In the present study, the RDI irrigation treatments did not affect the fatty acid profile, and the fatty acid composition didn’t show a consistent behavior with irrigation treatments (Table 9). Moreover, Noguera-Artiaga et al. (2020b) showed that pistachios obtained under moderate RDI (treatment T1) had the highest content of oleic acid and the lowest content of α-linolenic, compared to those of control (T0) and treatment T2. In the same manner, Carbonell-Barrachina et al. (2015) reported that moderate RDI increased the content of linoleic acid. Moreover, 50% ETc water regime (treatment T2) contributed to higher fatty acid content for all cultivars in both years, compared to control (100% ETc) and RDI (T1) treatments.
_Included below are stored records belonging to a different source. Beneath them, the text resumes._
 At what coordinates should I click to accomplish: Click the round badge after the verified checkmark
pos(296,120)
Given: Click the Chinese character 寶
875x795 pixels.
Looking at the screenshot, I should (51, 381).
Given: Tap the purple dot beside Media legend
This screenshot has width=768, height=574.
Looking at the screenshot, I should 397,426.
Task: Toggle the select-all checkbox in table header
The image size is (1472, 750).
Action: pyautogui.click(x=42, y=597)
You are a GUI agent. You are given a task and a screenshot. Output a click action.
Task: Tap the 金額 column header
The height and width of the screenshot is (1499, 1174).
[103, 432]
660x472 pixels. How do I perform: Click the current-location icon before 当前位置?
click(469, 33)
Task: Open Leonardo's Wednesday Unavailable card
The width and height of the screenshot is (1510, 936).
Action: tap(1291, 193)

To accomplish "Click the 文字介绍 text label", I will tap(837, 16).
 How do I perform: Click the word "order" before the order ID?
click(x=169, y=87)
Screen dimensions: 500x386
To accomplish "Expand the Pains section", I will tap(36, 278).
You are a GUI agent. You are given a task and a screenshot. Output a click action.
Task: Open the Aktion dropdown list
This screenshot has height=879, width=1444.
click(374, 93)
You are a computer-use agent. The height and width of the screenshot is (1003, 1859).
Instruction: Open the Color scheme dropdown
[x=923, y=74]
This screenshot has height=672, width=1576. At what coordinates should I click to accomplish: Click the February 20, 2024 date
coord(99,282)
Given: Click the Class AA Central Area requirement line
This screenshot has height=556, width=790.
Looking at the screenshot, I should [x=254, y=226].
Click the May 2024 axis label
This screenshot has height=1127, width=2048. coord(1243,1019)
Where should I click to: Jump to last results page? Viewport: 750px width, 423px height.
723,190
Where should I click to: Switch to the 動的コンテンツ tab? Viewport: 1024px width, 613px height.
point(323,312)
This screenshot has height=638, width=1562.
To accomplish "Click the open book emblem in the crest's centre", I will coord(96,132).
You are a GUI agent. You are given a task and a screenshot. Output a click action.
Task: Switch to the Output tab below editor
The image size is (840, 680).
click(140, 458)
It was clear from the results of this investigation that the fatty acid content appeared to be insensitive to water deficit. This finding confirmed the results of previous investigations under deficit irrigation, showing that deficit irrigation allowed the maintenance of higher fatty acids, compared to full irrigation (Ahumada-Orellana et al., 2018; Motilva et al., 2000). This contrasting behavior could be attributed to the higher influence of varietal factors and climatic conditions on the composition of fatty acids than to water status (Fernandes-Silva et al., 2021).
Table 9. Fatty acids profile of four pistachio nuts grown under RDI treatments.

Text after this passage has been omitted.